The perception that Emanuel badly mishandled the Laquan McDonald shooting hurt the former Obama chief of staff politically and he may feel pressure to address all, or nearly all, of the Justice Department’s findings to restore his political fortunes.
Superintendent Eddie Johnson acknowledged the work needed to restore the trust between the police and the community and said his department needs to do a better job “mentoring, supporting and training” officers. He announced every officer would be equipped with a body camera by the end of the year and would be trained in a new use-of-force policy.
“Quite simply, as a department, we need to do better,” Johnson said. “You have my promise and commitment that we will do better.”
Under President Barack Obama, the Justice Department has conducted 25 civil rights investigations of police departments, including those of Cleveland, Baltimore and Seattle. The release of a report is one step in a long process that, in recent years, has typically led to bilateral talks between the Justice Department and a city, followed by an agreed upon police-reform plan that’s enforceable by a federal judge.

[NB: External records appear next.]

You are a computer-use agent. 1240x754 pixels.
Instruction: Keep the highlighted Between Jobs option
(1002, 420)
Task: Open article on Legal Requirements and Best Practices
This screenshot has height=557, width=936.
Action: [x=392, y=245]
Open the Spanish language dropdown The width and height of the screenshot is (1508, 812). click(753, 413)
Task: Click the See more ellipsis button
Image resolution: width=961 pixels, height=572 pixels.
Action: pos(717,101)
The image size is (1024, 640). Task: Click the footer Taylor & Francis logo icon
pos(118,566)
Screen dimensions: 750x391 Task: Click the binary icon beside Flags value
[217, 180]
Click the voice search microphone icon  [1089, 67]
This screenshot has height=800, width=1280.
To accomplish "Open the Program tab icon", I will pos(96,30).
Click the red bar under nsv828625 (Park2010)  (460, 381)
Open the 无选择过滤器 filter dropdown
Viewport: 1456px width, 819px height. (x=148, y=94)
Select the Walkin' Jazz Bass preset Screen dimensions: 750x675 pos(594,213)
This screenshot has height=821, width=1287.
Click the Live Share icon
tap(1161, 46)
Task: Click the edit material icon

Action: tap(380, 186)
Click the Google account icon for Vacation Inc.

Chicago’s case is unique in that the report comes just days before a change from an administration that strongly backed the process to President-elect Donald Trump’s, whose commitment to such federal scrutiny is unclear.
Alabama Sen. Jeff Sessions, Trump’s pick for attorney general, expressed ambivalence at his confirmation hearing this week about the federal review process. He said he was concerned that broad investigations of police departments risk smearing an entire agency and harming officer morale.
The head of Chicago’s police union said the Justice Department hurried the investigation to release its findings before Trump takes office.
In a statement sent minutes before the report was posted online, Fraternal Order of Police President Dean Angelo questioned whether the investigation was compromised because of its timing.
Chicago’s police department has long had a reputation for brutality, particularly in minority communities. The most notorious example was Jon Burge, a commander of a detective unit on Chicago’s South Side. Burge and his men beat, suffocated and used electric shock for decades starting in the 1970s to get black men to confess to crimes they didn’t commit.
The McDonald video, which showed Officer Jason Van Dyke continuing to shoot the teen even as he slumped to the ground, unmoving, provoked widespread outrage. It wasn’t until the day the video was released, which was more than a year after the shooting, that Van Dyke was charged with murder. He has pleaded not guilty. Police reports of the shooting later suggested a possible cover-up by other officers who were at the scene.